Let $s=a^pba^pba^{2p}=uvxyz$
Thanks to pumping lemma: $$(1)|vy|>0$$$$(2)|vxy|\le p$$$$(3)\forall_{i\ge 0}uv^ixy^iz\in K$$
First of all, $v$ and $y$ can't contain $b$ - in against case we violate structur of word. The key to solve this is the fact that thanks to $(2)$ $v$ and $y$ can't contain all of part with letters $a$. So we always violete constraint: $k+l=n$.
Is it ok ?
Moreover, I think that the same solution work for language $L$. Help me, please
What if $u=a^pba^{p-1}$, $v=a$, $x=b$, and $y=a$? Then
$$uv^kxy^kz=a^pba^{p-1+k}ba^{2p-1+k}\in K\;.$$
In fact $K$ is context-free: it can be recognized by a PDA. Start in state $q_0$. Each time you read an $a$, push an $A$ onto the stack and remain in state $q_0$. When you read a $b$, go to state $q_1$. Each time you read an $a$, push an $A$ onto the stack and remain in state $q_1$. When you read a $b$, to to state $q_2$. Each time you read an $a$, pop an $A$ off the stack and remain in state $q_2$. The NFA accepts by empty stack.
Your idea works fine for $L$, though, with $s=a^pba^pba^{p^2}$. Without loss of generality assume that $p>1$. Argue as you did that it’s not possible for $v$ or $y$ to contain a $b$. If $vy$ is contained in just one of the three blocks of $a$s, obviously pumping takes us outside of $L$. The same is true if $vy$ is contained in the union of the first two blocks of $a$s.

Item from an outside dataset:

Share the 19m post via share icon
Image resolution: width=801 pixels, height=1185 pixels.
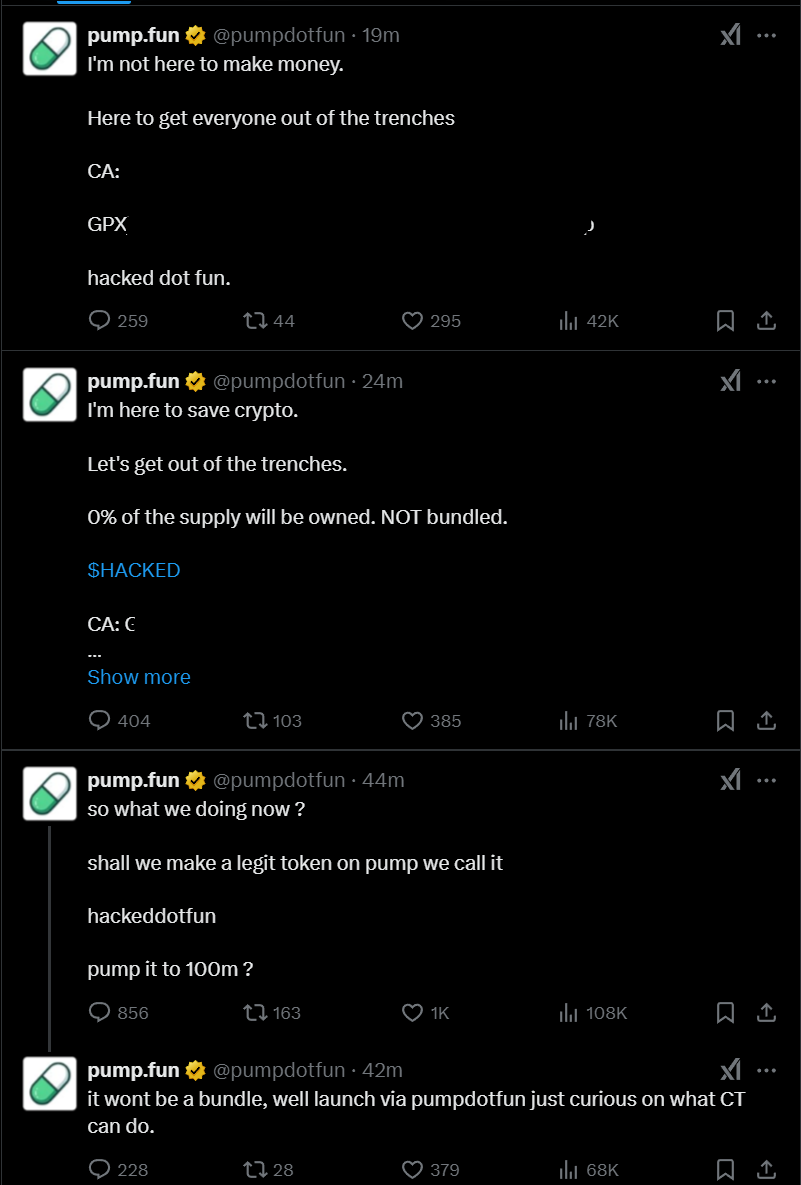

Suppose, then, that $v=a^k$ is contained in the second block of $a$s, and $y=a^\ell$ is contained in the third block of $a$s. Then
$$uv^ixy^iz=a^pba^{p+(i-1)k}ba^{p^2+(i-1)\ell}\;,$$
and
$$p\big(p+(i-1)k\big)=p^2+(i-1)pk>p^2+(i-1)\ell$$
for $i>1$, since $pk\ge p>\ell$.